CTS and CCOpt metodology's to achieve low skew-low power clock.
Abstract
In synchronous VLSI chips, clock distribution network plays an important role. The quality of clock network mainly effects the performance of the chip, because the speed of data transfer depends on clock signal. Achieving minimum clock latency and clock skew becomes difficult when we have clock signals in terms of 100MHz. in the clock network, skew is one of the major concerns because of this clock rate decreases.
In this document, the main focus is on Clock Tree Synthesis (CTS) methodology for achieving low skew. Primarily CTS requires inputs like target skew, maximum delay, minimum delay. In this report we analyze the effect of these parameters on achieving low skew and low power clock.
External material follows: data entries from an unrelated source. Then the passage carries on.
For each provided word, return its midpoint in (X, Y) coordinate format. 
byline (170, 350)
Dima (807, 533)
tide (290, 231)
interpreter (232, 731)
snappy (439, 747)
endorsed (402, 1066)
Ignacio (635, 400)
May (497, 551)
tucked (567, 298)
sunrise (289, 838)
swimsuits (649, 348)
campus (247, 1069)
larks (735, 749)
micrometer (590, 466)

Then we will try to make a generalized conclusion to get low-skew and low power CTS.
Due to on-chip variation, low power and design complexity, clock timing in diverging as technology shrinks down below 45 nm. As transistor goes below 45 nm technology, the timing gap becomes very severe as it reaches up to 50%. Clock Concurrent Optimization is a new approach which merger physical optimization into CTS and optimizes both clock delays and logic delays simultaneously. In this report we will discuss how CCOpt optimizes both logic and clock simultaneously. In addition to that we will discuss the key benefits of CCOpt when compared to CTS.